Task prompt:
Your response should consist of every entry, unchanged.

*** Opening of Data for analysis ***

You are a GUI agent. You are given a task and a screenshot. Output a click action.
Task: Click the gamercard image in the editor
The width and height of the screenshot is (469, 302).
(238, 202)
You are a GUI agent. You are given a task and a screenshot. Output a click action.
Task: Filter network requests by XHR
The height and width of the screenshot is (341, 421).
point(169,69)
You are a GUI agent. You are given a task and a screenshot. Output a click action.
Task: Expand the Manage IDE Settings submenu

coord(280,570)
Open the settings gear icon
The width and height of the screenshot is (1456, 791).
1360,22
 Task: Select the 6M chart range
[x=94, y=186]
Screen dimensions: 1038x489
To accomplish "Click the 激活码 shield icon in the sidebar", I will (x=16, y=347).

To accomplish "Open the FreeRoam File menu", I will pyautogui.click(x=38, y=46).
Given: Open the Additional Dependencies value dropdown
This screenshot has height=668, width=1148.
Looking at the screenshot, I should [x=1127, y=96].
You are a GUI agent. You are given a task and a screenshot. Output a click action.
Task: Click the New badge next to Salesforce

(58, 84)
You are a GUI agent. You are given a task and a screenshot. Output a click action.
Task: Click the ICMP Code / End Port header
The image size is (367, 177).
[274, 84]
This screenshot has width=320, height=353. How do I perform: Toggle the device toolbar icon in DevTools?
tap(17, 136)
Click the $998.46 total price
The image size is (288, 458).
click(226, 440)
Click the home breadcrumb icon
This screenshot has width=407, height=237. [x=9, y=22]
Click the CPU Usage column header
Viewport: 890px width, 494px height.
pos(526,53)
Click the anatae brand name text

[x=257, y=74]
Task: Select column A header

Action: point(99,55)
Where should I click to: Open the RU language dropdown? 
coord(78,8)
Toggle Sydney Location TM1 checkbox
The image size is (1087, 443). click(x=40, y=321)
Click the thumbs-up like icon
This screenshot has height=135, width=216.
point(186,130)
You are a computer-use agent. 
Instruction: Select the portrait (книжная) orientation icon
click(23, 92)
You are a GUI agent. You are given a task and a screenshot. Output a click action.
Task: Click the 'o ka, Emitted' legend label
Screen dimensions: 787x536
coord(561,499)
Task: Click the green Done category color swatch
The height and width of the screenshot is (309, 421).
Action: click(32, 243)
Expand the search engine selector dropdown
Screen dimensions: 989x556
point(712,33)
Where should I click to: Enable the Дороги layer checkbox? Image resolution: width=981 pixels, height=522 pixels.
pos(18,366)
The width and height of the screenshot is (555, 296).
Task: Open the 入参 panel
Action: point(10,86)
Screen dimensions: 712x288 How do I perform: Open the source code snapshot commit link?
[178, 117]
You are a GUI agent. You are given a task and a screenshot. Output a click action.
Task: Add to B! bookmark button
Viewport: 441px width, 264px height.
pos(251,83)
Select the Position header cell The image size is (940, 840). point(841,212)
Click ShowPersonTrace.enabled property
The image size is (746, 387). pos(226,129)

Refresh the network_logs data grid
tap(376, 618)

*** Close of Data for analysis ***

Task answer:
You are a GUI agent. You are given a task and a screenshot. Output a click action.
Task: Click the gamercard image in the editor
The width and height of the screenshot is (469, 302).
(238, 202)
You are a GUI agent. You are given a task and a screenshot. Output a click action.
Task: Filter network requests by XHR
The height and width of the screenshot is (341, 421).
point(169,69)
You are a GUI agent. You are given a task and a screenshot. Output a click action.
Task: Expand the Manage IDE Settings submenu

coord(280,570)
Open the settings gear icon
The width and height of the screenshot is (1456, 791).
1360,22
 Task: Select the 6M chart range
[x=94, y=186]
Screen dimensions: 1038x489
To accomplish "Click the 激活码 shield icon in the sidebar", I will (x=16, y=347).

To accomplish "Open the FreeRoam File menu", I will pyautogui.click(x=38, y=46).
Given: Open the Additional Dependencies value dropdown
This screenshot has height=668, width=1148.
Looking at the screenshot, I should [x=1127, y=96].
You are a GUI agent. You are given a task and a screenshot. Output a click action.
Task: Click the New badge next to Salesforce

(58, 84)
You are a GUI agent. You are given a task and a screenshot. Output a click action.
Task: Click the ICMP Code / End Port header
The image size is (367, 177).
[274, 84]
This screenshot has width=320, height=353. How do I perform: Toggle the device toolbar icon in DevTools?
tap(17, 136)
Click the $998.46 total price
The image size is (288, 458).
click(226, 440)
Click the home breadcrumb icon
This screenshot has width=407, height=237. [x=9, y=22]
Click the CPU Usage column header
Viewport: 890px width, 494px height.
pos(526,53)
Click the anatae brand name text

[x=257, y=74]
Task: Select column A header

Action: point(99,55)
Where should I click to: Open the RU language dropdown? 
coord(78,8)
Toggle Sydney Location TM1 checkbox
The image size is (1087, 443). click(x=40, y=321)
Click the thumbs-up like icon
This screenshot has height=135, width=216.
point(186,130)
You are a computer-use agent. 
Instruction: Select the portrait (книжная) orientation icon
click(23, 92)
You are a GUI agent. You are given a task and a screenshot. Output a click action.
Task: Click the 'o ka, Emitted' legend label
Screen dimensions: 787x536
coord(561,499)
Task: Click the green Done category color swatch
The height and width of the screenshot is (309, 421).
Action: click(32, 243)
Expand the search engine selector dropdown
Screen dimensions: 989x556
point(712,33)
Where should I click to: Enable the Дороги layer checkbox? Image resolution: width=981 pixels, height=522 pixels.
pos(18,366)
The width and height of the screenshot is (555, 296).
Task: Open the 入参 panel
Action: point(10,86)
Screen dimensions: 712x288 How do I perform: Open the source code snapshot commit link?
[178, 117]
You are a GUI agent. You are given a task and a screenshot. Output a click action.
Task: Add to B! bookmark button
Viewport: 441px width, 264px height.
pos(251,83)
Select the Position header cell The image size is (940, 840). point(841,212)
Click ShowPersonTrace.enabled property
The image size is (746, 387). pos(226,129)

Refresh the network_logs data grid
tap(376, 618)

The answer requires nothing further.